● Extrait de page
Émilie Rousset, la pensée active | Revue de presse théâtre | Scoop.it

Entretien avec Marie Plantin pour Sceneweb - 14 nov. 2024

 

Récemment nommée à la direction du Centre Dramatique National d’Orléans (CDNO), succédant ainsi à Séverine Chavrier, Émilie Rousset s’inscrit dans un paysage théâtral contemporain qui porte haut des enjeux sociétaux primordiaux, des dramaturgies innovantes hybridant les médiums, un goût pointu pour le travail du son et de l’image, et un rapport singulier à nos oralités. Rencontre.

 

 

Passée par l’École du TNS en mise en scène, voilà dix ans maintenant qu’Émilie Rousset fabrique des formes inédites nourries d’archives et de témoignages récoltés, invente des dispositifs singuliers qui placent la parole au centre et renouvellent le rapport au public, élabore une écriture du montage dans des performances-pensantes qui croisent divers points de vue de spécialistes, élargit ses champs d’investigation à chaque nouvelle création, tisse et met en perspective un réseau de regards experts sur des sujets ciblés, comme autant de portes d’entrée sociologiques pour approcher nos réalités.

Nous l’avons rencontrée dans les sous-sols de Cromot, Maison d’artiste et de production, dans cette période charnière de prise de fonction à la tête du Centre Dramatique National d’Orléans (CDNO), alors que viennent d’être repris à Paris deux de ses anciens spectacles : Reconstitution : le Procès de Bobignyune co-création avec Maya Boquet, et Rituel 5 : la Mortune co-création avec Louise Hémon. Deux propositions de tempérament qui viennent déplacer nos systèmes de représentation, deux expériences scéniques ritualisées, hautement représentatives de sa démarche. C’est ainsi qu’est née l’idée de cet entretien multipiste, en fonction des thématiques abordées lors de notre rencontre, montage d’une parole aussi claire que déliée, guidée par une pensée puissante et structurée. Un micro-dispositif en miroir des siens qui sont, à chaque fois, un cadre pertinent pour croiser les regards et les territoires.

● Tâches et exercices
- a) Selon l'extrait sur Émilie Rousset, à qui succède-t-elle à la direction du Centre Dramatique National d'Orléans ?
- b) Rédigez la suite de l'extrait consacré à Émilie Rousset en reprenant après sa dernière phrase.
Les lignes qui suivent proviennent d'une source distincte de l'extrait.

● Lignes du corpus
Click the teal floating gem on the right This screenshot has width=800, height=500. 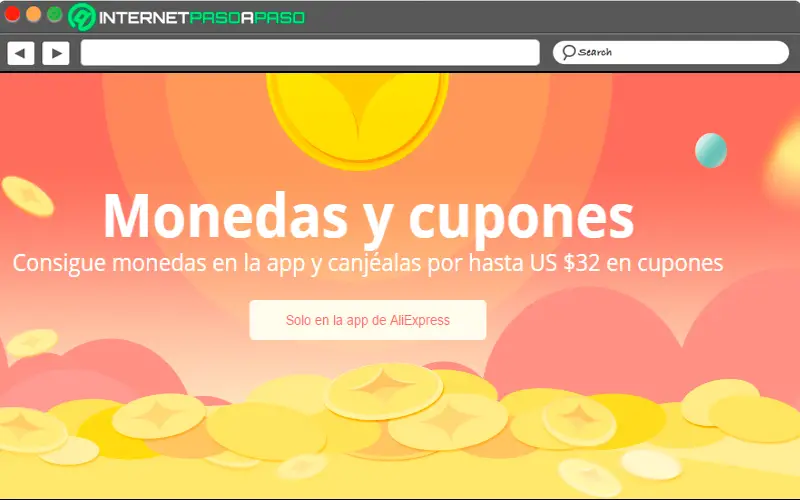point(711,151)
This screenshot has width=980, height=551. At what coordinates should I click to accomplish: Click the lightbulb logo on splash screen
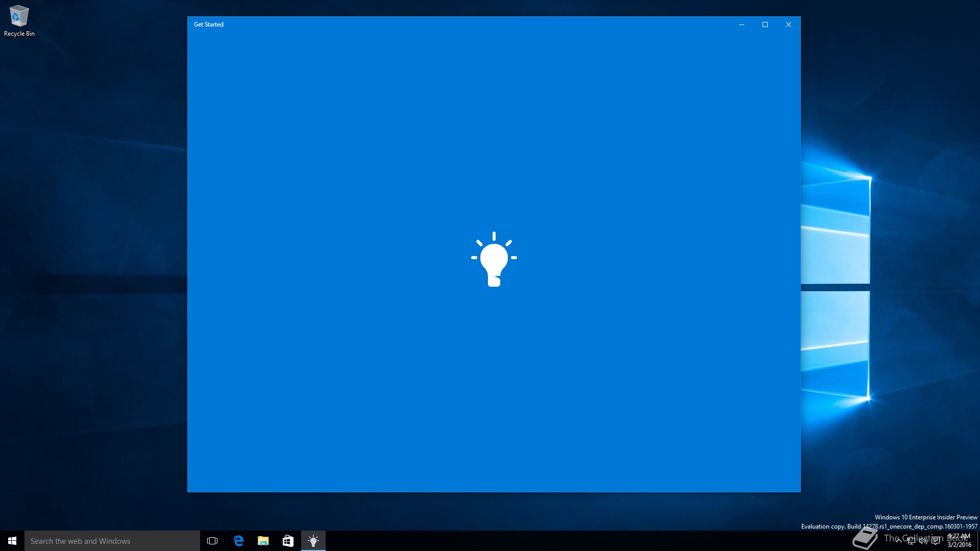(x=494, y=259)
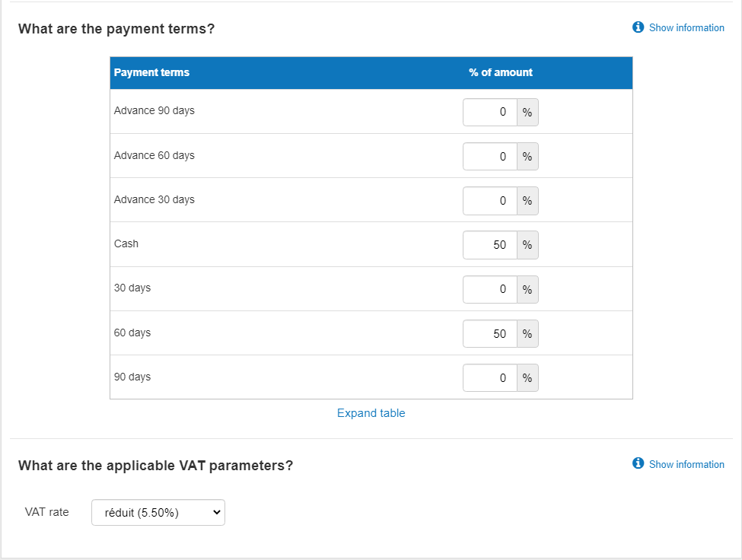Select réduit (5.50%) in VAT rate selector

tap(158, 512)
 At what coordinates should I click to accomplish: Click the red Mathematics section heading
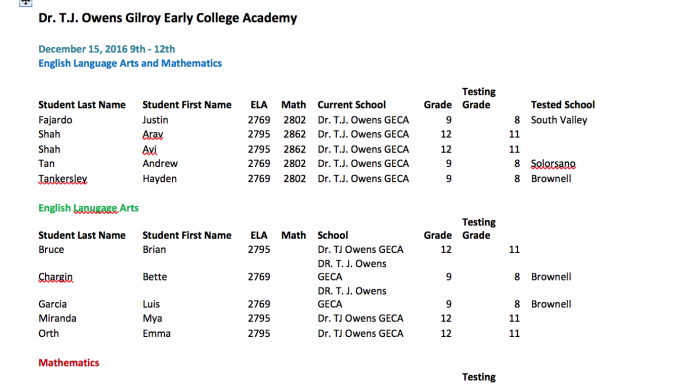69,363
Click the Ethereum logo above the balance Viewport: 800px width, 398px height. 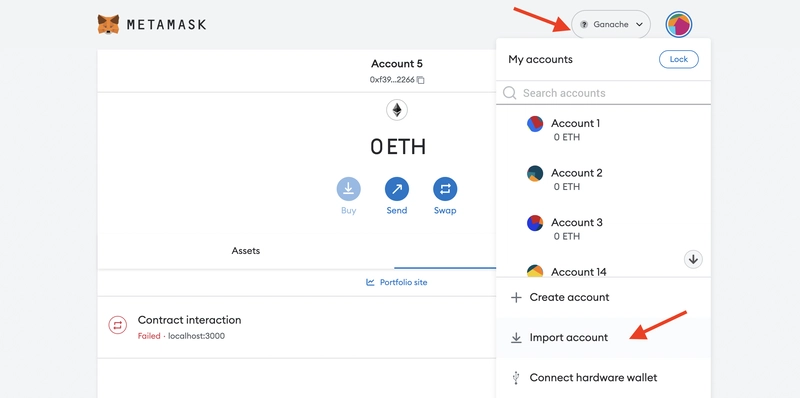(x=396, y=110)
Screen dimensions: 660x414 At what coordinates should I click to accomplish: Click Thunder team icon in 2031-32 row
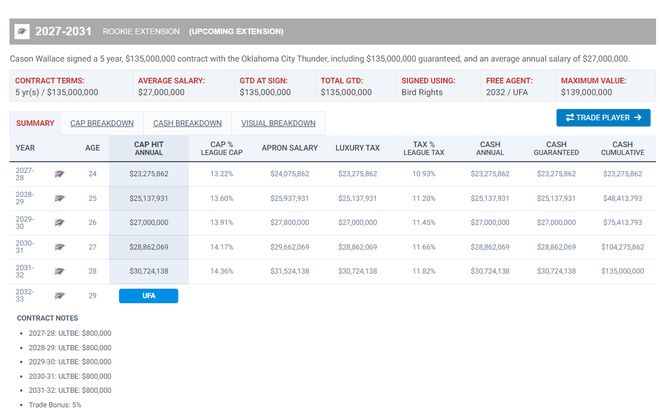click(x=59, y=271)
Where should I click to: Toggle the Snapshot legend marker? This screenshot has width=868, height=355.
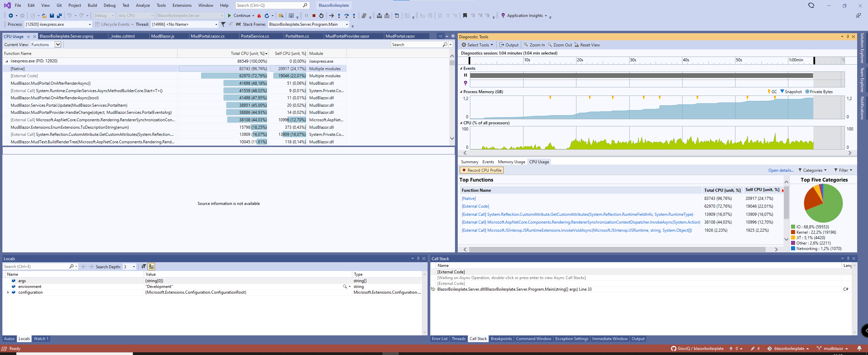(x=782, y=91)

● Réponses dans l'ordre
- a) À Séverine Chavrier.

- b)
Le CDNO – Projet, relation et partage de l’outil

Comment s’est déroulée votre arrivée à la tête du CDNO ?

Émilie Rousset : Pour le moment, j’engage tout juste une relation avec le public du CDNO, je vais présenter une de mes pièces en fin de saison et je prépare la suite. Le CDNO est une institution qui a suivi de près le dynamisme et les transformations de la scène théâtrale en France et en Europe. Son public est sensible aux recherches que proposent les artistes contemporains les plus novateur·rices. Je m’inscris donc naturellement dans la continuité de ce qu’a proposé Séverine Chavrier, tout en souhaitant ouvrir de nouveaux horizons.

En tant qu’artiste, j’aime repousser les frontières du théâtre, autant dans les formes que dans les sujets abordés. Je cherche à explorer d’autres terrains de réflexion, à créer des croisements, à provoquer des déplacements. Le projet pour le CDNO est en adéquation avec ce qui m’anime. Je pense aussi que les lieux de création comme les CDN, dirigés par un·e artiste, doivent être habités et réinventés par les artistes eux-mêmes.

Qu’est-ce qui vous anime dans ce projet ?

À un certain moment de mon parcours, j’ai réalisé que, plus mon travail était reconnu et diffusé, moins j’échangeais avec d’autres artistes indépendants. En réalité, nous évoluons dans des circuits ultra-concurrentiels qui ne sont pas conçus pour favoriser la rencontre et la collaboration. Les tensions économiques et politiques qui secouent la société et notre milieu tendent à exacerber cette situation.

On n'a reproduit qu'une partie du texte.